[Start of section]

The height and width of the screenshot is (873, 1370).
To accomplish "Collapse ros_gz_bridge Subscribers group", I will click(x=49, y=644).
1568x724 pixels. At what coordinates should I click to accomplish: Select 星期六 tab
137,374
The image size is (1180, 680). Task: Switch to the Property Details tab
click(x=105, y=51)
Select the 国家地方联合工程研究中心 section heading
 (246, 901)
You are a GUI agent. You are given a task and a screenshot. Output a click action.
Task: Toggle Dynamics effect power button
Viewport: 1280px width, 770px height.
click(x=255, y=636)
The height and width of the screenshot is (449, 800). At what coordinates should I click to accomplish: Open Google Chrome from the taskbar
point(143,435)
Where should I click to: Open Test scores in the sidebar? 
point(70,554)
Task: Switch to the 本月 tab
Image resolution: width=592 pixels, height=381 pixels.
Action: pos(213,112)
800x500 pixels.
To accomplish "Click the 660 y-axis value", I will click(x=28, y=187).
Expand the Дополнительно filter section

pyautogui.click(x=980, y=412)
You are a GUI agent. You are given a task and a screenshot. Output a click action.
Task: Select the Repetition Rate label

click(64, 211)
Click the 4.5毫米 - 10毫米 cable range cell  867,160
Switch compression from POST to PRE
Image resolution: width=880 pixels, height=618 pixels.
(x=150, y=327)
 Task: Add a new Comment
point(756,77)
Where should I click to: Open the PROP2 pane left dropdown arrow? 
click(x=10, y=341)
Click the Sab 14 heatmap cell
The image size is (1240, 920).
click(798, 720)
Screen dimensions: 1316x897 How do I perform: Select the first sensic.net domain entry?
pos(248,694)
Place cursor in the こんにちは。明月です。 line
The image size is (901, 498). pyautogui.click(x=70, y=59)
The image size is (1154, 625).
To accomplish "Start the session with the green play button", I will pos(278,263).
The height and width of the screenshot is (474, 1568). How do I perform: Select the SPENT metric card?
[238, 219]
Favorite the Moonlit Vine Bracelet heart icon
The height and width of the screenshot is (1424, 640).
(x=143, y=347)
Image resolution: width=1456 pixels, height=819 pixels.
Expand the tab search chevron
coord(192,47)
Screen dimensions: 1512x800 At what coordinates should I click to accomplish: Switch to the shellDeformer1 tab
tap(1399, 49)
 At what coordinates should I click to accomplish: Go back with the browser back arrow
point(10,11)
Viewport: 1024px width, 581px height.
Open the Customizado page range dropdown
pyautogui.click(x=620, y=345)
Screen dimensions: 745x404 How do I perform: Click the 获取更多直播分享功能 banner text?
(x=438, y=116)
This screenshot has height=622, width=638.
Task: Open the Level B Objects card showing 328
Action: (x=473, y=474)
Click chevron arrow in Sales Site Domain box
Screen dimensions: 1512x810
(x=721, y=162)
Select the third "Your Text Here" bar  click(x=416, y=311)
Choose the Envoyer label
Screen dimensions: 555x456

[End of section]

Prompt:
What lines in the material above contain the word "button"? Copy them out.

Finished exercise:
Task: Toggle Dynamics effect power button
To accomplish "Start the session with the green play button", I will pos(278,263).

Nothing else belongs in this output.